What you will do:
- 1) Please return the passage of the principal evaluation text from "shift from building" to "urgent and important.", copied word for word.
- 2) In the principal evaluation text, what message is sent to principals when rating teachers accurately becomes a significant part of their evaluations?

Excerpt:
↓↓↓
Do observation outcomes vary by the type of 
observer (such as principal, peer, instructional coach 
or external observer)? 


Reform Support Network 


Build School Leader Capacity 


Integrate human capital management into 
principal evaluation. 


New evaluation systems and other reforms have 
permanently changed the role of the principal. Their 

shift from building managers to instructional leaders 
requires a new skill set for principals, including accurately 
assessing observed teacher performance, using data to 
talk about instruction with teachers and deciding how 

to deploy professional development resources. Principal 
evaluations need to reflect this shift in priority. The ability 
to rate teachers accurately — and to make human capital 
decisions based on this data — should be significant 
components of evaluations for school leaders. This sends 
a message to principals that accurately measuring teacher 
effectiveness is urgent and important. 


Retrain evaluators who aren't accurately 
assessing teacher performance through 
observations.
↑↑↑
Record extracts:
↓↓↓
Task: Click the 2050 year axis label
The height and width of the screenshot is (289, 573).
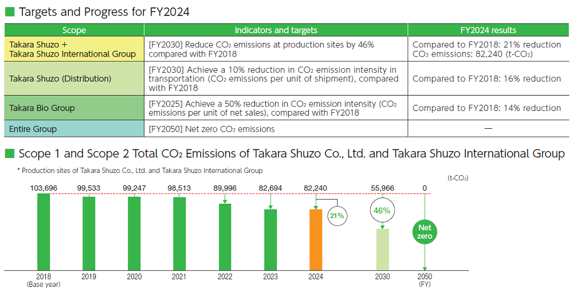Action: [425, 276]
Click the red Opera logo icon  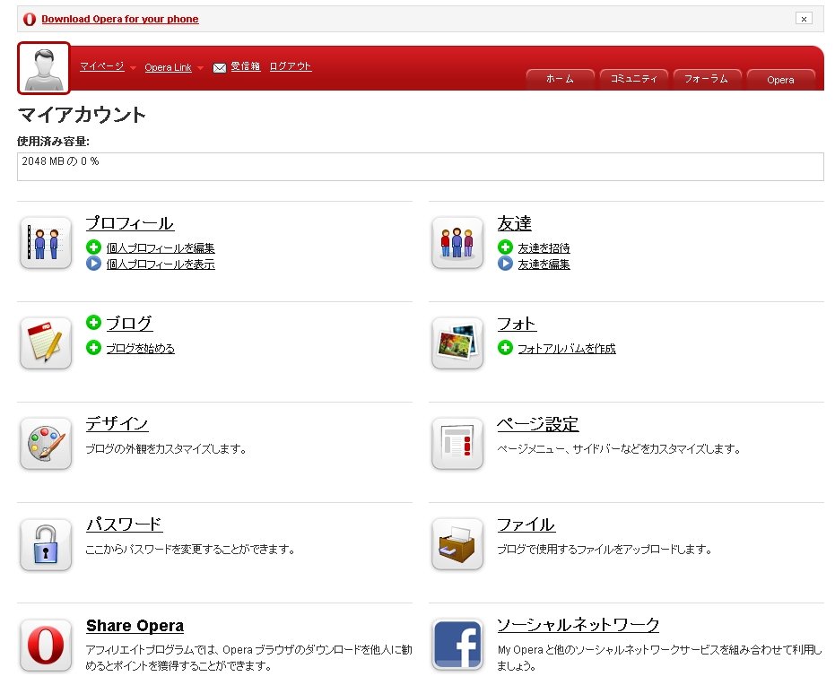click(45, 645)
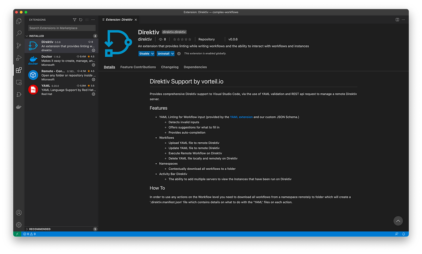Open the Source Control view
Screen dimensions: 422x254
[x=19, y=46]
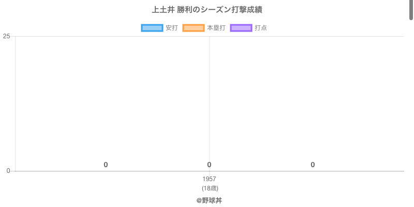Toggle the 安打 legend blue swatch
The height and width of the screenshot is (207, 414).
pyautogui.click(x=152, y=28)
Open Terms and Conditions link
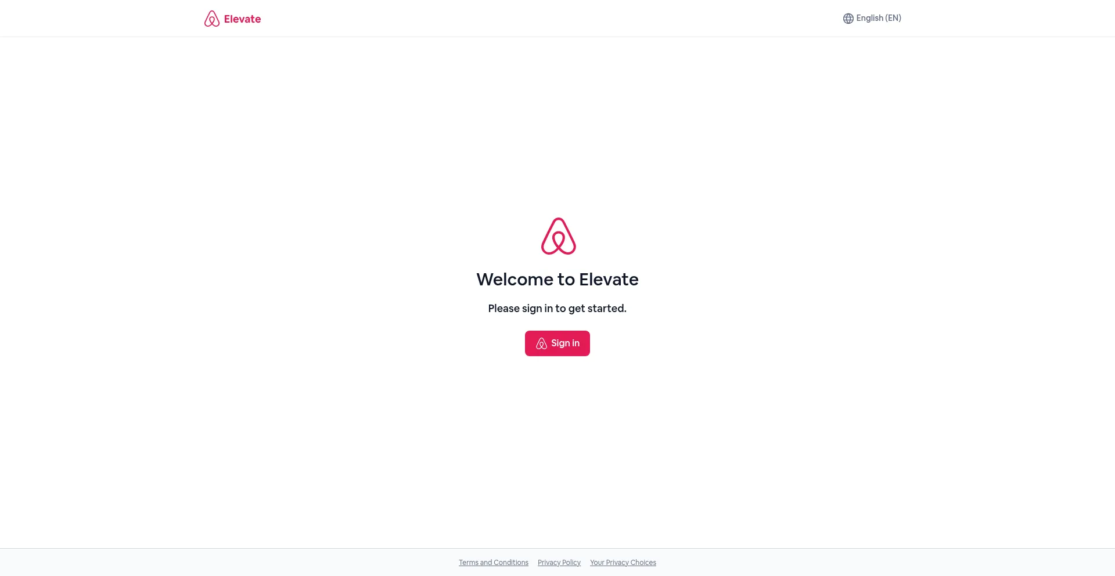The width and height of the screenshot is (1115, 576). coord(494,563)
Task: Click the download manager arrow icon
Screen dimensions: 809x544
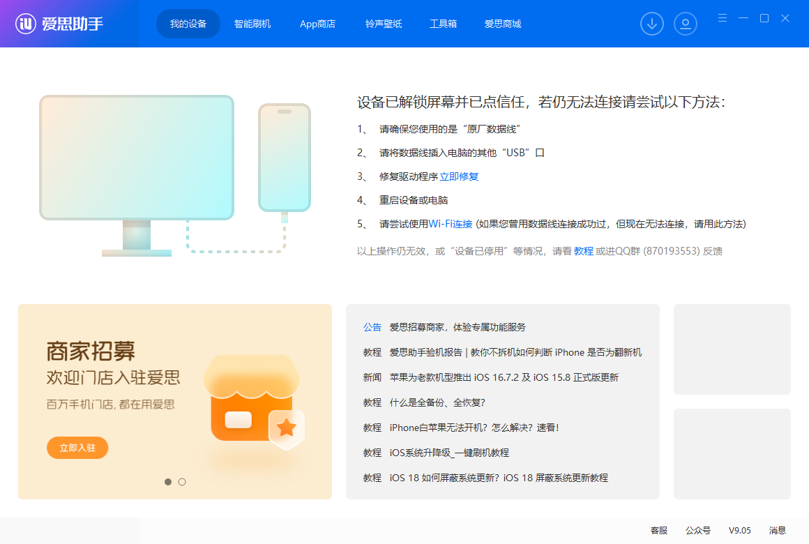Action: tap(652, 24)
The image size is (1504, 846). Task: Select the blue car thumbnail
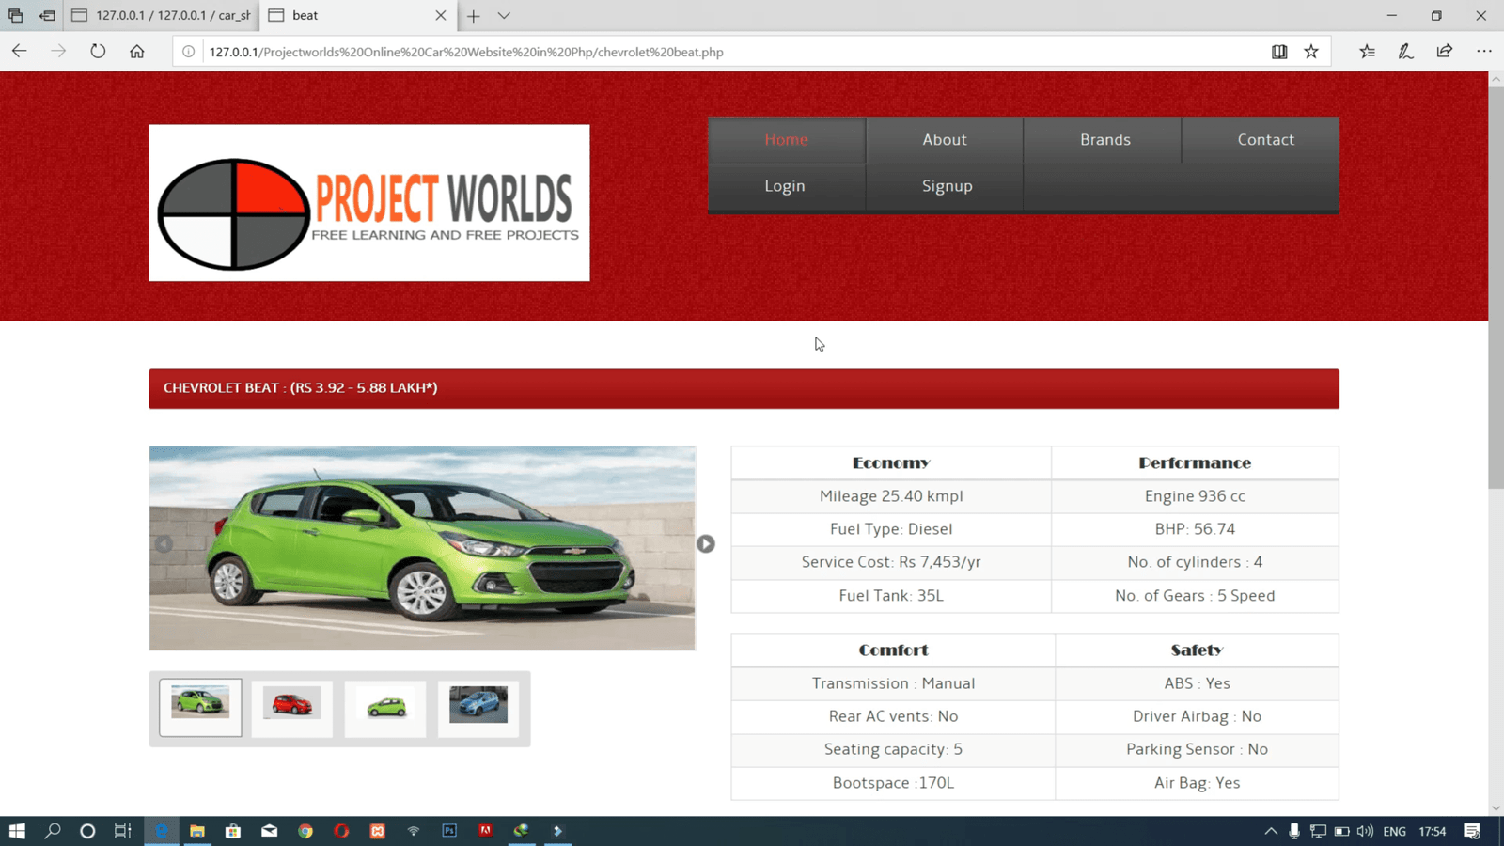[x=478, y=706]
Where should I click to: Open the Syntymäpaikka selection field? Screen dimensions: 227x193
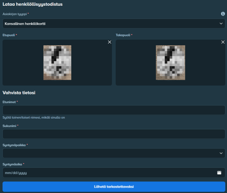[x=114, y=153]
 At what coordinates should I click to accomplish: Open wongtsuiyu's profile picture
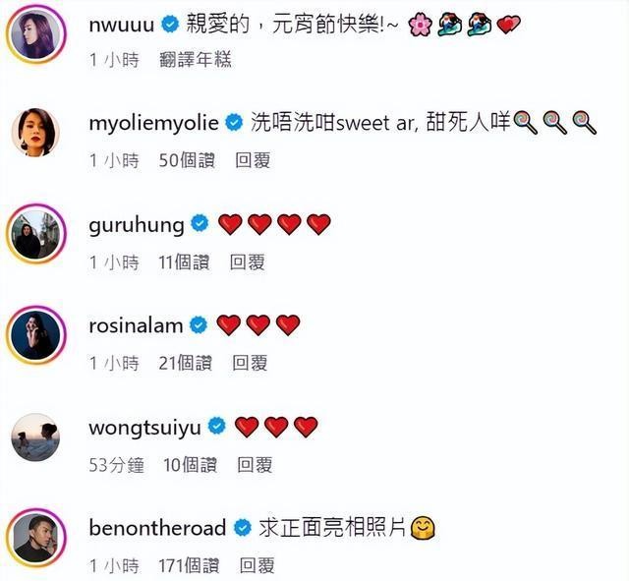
↑↑↑
Results:
- 1)
shift from building managers to instructional leaders 
requires a new skill set for principals, including accurately 
assessing observed teacher performance, using data to 
talk about instruction with teachers and deciding how 

to deploy professional development resources. Principal 
evaluations need to reflect this shift in priority. The ability 
to rate teachers accurately — and to make human capital 
decisions based on this data — should be significant 
components of evaluations for school leaders. This sends 
a message to principals that accurately measuring teacher 
effectiveness is urgent and important.

- 2) That accurately measuring teacher effectiveness is urgent and important.